Presentation des deux textes intégraux issus des Portraits - Telechargement complet

Les portraits
        Conçus comme une suite présentant des personnages divers plus ou moins imaginaires, “Les Portraits” sont en réalité une succession de réflexions poétiques ou philosophiques destinées à nous placer face à nous-mêmes. S’inspirant de l’art de la nouvelle, ils accordent une importance prépondérante à la chute dans laquelle la volonté provocatrice peut s’exprimer avec idéalisme, dureté, voire cynisme.
     Les deux extraits présentés ici, l’un en alexandrins, l’autre dans un style populaire cher à Michel Audiard malgré l’omniprésence du rythme ternaire (constante chez jean-Pierre Chalet), sont destinés soit à la lecture, soit au théâtre. Ils représentent deux façons différentes de parler de soi.

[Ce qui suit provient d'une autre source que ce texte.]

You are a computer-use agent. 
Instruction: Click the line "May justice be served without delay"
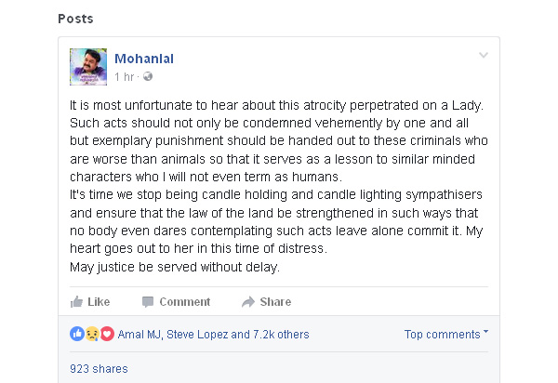pos(175,269)
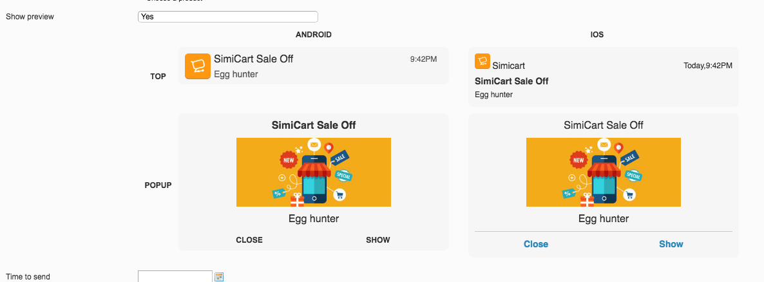Open the calendar picker icon beside Time to send

[x=219, y=277]
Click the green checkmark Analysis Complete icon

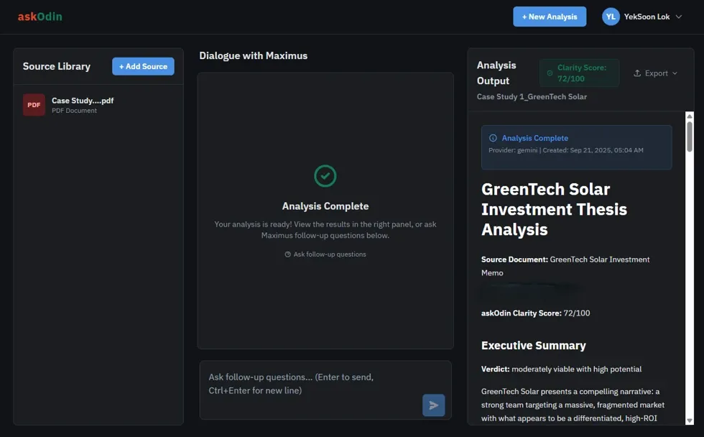(x=325, y=175)
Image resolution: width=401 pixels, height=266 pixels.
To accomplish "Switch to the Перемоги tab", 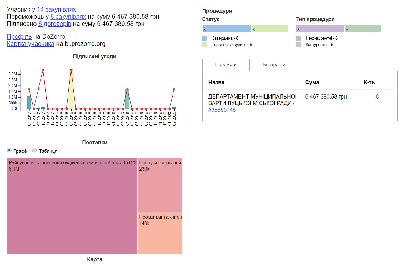I will click(226, 65).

Peter Pan - Hyde Park – Londres


L’adolescent


Bon sang qu’on est entier quand on a dix-huit ans. L’âge de l’égoïsme et de l’égocentrisme. On s’occupe de soi, on soigne son image, on cherche à conquérir, à se faire admirer à grands renforts d’œillades et de sourires charmeurs, on s’entoure d’une cour pour trouver un public apte à nous renvoyer notre moi magnifié. On affirme, on critique, on juge et on condamne, persuadé de savoir et d’avoir des idées, on butine, on picore, on joue, on papillonne, sans que quoi que ce soit ne prenne d’importance, sans jamais s’arrêter pour un peu réfléchir à ce qu’est l’essentiel, ce qu’est le superflu, tant il faut satisfaire à toutes les requêtes, tant on est débordé, tant on est demandé, tant on est attaché au plaisir immédiat. 

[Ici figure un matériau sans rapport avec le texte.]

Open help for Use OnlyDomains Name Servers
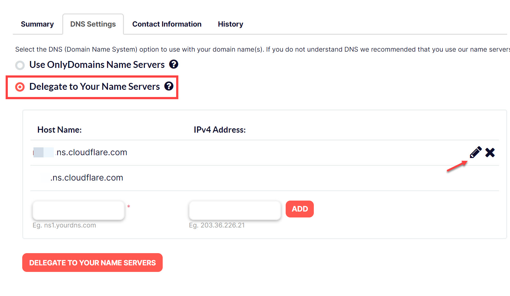Image resolution: width=510 pixels, height=296 pixels. coord(174,64)
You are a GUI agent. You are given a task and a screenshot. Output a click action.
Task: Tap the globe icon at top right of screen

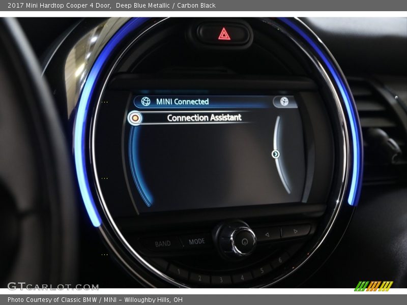point(284,102)
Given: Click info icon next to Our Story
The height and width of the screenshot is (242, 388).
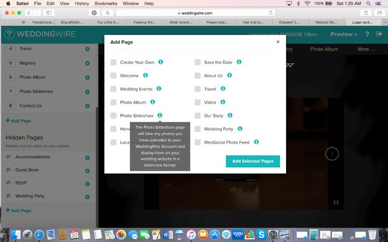Looking at the screenshot, I should [229, 116].
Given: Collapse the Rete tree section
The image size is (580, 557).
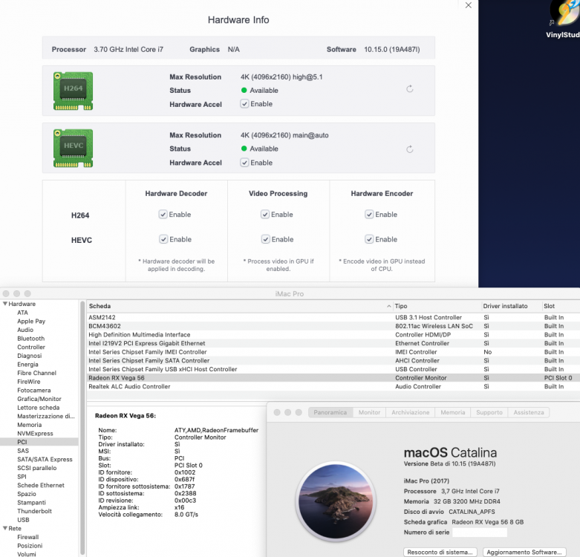Looking at the screenshot, I should coord(5,528).
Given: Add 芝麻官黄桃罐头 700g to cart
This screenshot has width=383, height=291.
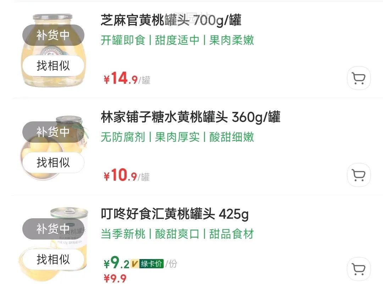Looking at the screenshot, I should (359, 78).
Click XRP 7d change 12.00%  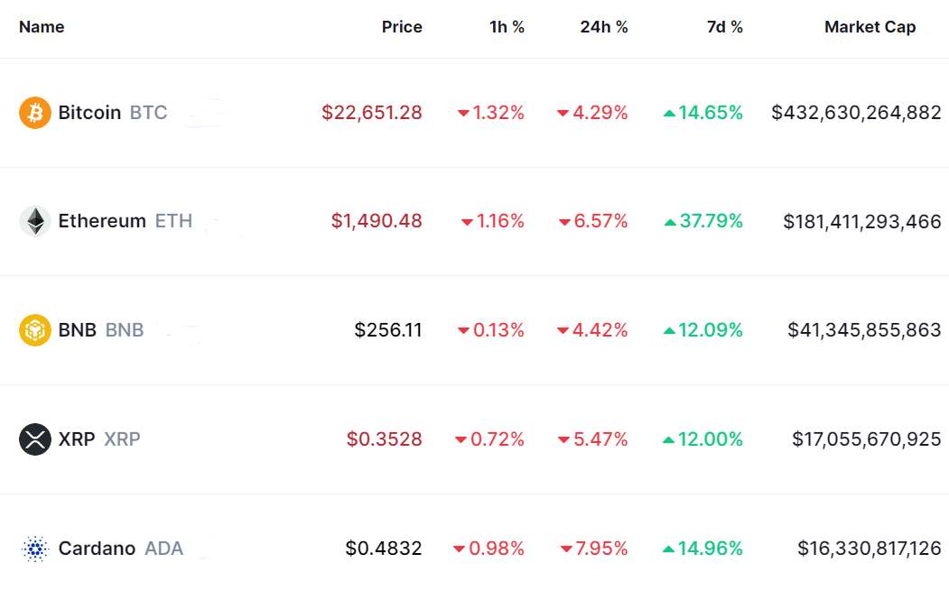tap(710, 439)
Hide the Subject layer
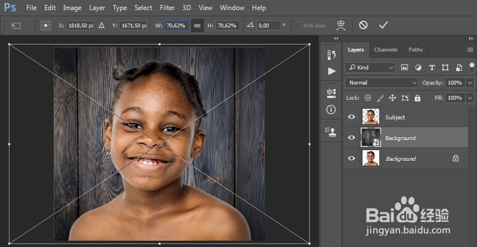Screen dimensions: 477x247 (x=352, y=117)
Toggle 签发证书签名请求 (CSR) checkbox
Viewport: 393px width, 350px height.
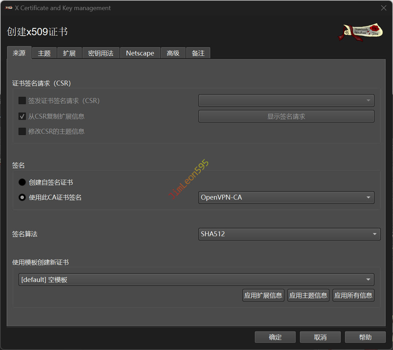[22, 101]
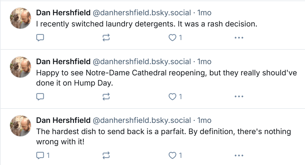
Task: Like the Notre-Dame Hump Day post
Action: click(175, 96)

C’est l’âge des copains, des potes, des copines, qu’on voit juste le temps d’exciter davantage, avant de gambader de plaines en collines pour faire de l’escalade, du skate, du VTT, de rejoindre la mer pour partir en bateau, d’exhiber son bronzage, de s’ébattre dans l’eau, de repasser chez soi pour jouer les enfants sages, de se donner un genre pour parfaire son plumage avant de repartir pour aller s’éclater ou pour fanfaronner au milieu du troupeau. 
Et c’est l’âge des « trop », des « super », des « ça l’ fait », des « lol », des « mdr », de tous les « smileys », des « pas s’ prendre la tête » et des « ça déchire grave », des « rebeu » des « renoi », des « cool » et des  « sympa », des « keums » et des « meufs », des « keufs » et des « teufs », des « tarpés », des « chirdés », des « bouffons », des « bâtards », l’âge de l’insouciance, de la frivolité, du souci de la mode, du besoin de briller, de « faire comme les autres » pour ne rien assumer, l’âge qui nous fait croire à notre identité tant on est aveuglé par le jeu du « paraître », et tant on s’ imagine que ça suffit pour être.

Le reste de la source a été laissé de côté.